◆ **Task requirements**
Starting with the line containing "Where should I click to: Expand the 3D" and going on through the line containing "This screenshot has width=1270, height=952.", return the lines of the data below exactly, and only those.

◆ **Records provided**

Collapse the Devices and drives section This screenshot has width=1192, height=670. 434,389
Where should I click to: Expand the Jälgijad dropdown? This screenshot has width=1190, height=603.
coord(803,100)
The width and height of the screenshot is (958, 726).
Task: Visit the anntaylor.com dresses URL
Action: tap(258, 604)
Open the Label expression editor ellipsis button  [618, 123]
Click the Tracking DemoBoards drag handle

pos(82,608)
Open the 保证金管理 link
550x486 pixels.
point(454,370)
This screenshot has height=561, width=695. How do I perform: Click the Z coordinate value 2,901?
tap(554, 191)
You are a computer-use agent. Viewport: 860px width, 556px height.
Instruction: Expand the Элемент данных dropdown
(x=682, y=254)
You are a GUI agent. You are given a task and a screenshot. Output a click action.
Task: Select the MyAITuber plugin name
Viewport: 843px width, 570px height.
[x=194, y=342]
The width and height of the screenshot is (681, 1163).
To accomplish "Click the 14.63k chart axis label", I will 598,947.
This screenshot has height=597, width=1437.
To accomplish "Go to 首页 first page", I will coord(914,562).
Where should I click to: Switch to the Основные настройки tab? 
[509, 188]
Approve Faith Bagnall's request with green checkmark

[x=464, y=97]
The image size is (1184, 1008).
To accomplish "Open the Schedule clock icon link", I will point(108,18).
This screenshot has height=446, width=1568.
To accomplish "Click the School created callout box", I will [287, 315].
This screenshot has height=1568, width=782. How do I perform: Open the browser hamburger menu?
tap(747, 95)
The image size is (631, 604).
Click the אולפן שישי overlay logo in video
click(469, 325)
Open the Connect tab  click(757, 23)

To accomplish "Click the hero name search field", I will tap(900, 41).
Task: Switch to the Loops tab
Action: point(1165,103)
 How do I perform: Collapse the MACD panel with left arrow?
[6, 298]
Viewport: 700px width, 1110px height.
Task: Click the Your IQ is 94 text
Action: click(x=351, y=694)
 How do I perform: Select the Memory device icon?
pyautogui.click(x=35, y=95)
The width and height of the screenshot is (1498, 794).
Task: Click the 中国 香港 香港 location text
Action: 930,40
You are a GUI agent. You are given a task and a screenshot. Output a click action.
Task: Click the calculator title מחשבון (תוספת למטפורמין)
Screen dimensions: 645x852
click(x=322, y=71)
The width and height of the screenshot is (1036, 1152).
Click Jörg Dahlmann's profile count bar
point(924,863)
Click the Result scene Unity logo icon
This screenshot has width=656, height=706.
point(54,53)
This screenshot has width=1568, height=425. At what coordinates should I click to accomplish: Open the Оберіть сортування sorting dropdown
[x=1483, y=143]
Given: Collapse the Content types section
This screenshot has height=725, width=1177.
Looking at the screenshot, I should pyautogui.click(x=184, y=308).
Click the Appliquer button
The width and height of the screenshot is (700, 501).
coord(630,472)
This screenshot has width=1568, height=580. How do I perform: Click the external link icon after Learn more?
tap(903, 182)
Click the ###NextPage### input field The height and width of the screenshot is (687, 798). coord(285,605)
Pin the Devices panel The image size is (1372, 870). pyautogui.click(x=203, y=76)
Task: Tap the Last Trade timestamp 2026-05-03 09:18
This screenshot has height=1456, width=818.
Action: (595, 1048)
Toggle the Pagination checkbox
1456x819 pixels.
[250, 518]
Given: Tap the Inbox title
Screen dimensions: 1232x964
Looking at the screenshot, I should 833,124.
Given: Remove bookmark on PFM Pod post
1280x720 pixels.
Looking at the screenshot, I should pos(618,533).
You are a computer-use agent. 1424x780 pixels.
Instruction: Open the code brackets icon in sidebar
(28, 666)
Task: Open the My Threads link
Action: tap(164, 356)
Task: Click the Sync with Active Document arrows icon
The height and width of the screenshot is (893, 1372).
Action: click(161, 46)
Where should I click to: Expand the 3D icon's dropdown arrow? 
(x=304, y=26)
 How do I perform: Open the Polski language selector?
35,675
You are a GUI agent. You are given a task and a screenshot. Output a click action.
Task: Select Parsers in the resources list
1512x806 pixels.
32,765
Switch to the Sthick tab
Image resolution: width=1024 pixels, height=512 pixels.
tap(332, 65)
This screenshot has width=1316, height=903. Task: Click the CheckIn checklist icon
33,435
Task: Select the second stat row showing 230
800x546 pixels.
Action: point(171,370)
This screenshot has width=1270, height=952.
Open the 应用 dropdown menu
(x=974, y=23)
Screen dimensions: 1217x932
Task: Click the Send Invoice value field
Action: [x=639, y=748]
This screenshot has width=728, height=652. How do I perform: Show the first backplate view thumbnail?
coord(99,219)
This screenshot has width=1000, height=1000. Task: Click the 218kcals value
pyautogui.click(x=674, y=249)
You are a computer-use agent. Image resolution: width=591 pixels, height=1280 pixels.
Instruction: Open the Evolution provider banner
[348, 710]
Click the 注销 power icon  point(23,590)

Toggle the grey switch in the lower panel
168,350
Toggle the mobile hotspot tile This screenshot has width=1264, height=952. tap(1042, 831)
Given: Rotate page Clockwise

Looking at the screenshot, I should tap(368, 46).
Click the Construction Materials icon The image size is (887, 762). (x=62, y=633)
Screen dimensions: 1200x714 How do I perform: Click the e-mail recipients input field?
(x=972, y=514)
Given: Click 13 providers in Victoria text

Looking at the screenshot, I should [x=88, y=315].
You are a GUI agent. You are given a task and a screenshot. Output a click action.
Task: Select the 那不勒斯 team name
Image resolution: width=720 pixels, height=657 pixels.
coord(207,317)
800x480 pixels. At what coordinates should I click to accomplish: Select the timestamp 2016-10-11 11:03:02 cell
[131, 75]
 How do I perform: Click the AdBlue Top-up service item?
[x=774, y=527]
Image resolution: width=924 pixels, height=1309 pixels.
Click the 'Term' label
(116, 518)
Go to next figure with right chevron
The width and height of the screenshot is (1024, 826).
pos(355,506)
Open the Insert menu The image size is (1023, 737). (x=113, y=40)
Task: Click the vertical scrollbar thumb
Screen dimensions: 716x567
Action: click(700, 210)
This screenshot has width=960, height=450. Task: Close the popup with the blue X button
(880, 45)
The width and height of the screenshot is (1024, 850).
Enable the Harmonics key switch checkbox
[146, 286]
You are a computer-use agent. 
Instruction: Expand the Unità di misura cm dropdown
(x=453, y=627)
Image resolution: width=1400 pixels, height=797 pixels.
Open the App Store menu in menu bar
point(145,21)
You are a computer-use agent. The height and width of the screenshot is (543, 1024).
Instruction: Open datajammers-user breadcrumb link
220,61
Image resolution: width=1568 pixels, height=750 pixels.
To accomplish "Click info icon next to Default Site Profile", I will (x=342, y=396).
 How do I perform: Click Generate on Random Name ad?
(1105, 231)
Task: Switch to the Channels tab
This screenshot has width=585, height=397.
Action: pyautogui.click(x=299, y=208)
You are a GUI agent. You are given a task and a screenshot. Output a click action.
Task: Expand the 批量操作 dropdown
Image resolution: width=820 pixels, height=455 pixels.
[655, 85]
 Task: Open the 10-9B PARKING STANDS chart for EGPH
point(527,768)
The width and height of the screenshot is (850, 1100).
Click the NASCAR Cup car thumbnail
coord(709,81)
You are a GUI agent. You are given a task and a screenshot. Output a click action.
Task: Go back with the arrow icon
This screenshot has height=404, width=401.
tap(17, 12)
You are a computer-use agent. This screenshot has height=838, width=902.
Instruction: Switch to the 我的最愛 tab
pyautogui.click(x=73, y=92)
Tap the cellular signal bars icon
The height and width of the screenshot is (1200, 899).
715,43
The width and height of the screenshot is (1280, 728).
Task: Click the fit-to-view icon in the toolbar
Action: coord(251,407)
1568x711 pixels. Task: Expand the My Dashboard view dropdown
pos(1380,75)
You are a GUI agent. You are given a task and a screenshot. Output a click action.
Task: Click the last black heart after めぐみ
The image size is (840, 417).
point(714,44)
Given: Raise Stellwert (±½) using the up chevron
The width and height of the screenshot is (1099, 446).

◆ **Final answer**
Where should I click to: Expand the 3D icon's dropdown arrow? 
(x=304, y=26)
 How do I perform: Open the Polski language selector?
35,675
You are a GUI agent. You are given a task and a screenshot. Output a click action.
Task: Select Parsers in the resources list
1512x806 pixels.
32,765
Switch to the Sthick tab
Image resolution: width=1024 pixels, height=512 pixels.
tap(332, 65)
This screenshot has width=1316, height=903. Task: Click the CheckIn checklist icon
33,435
Task: Select the second stat row showing 230
800x546 pixels.
Action: point(171,370)
This screenshot has width=1270, height=952.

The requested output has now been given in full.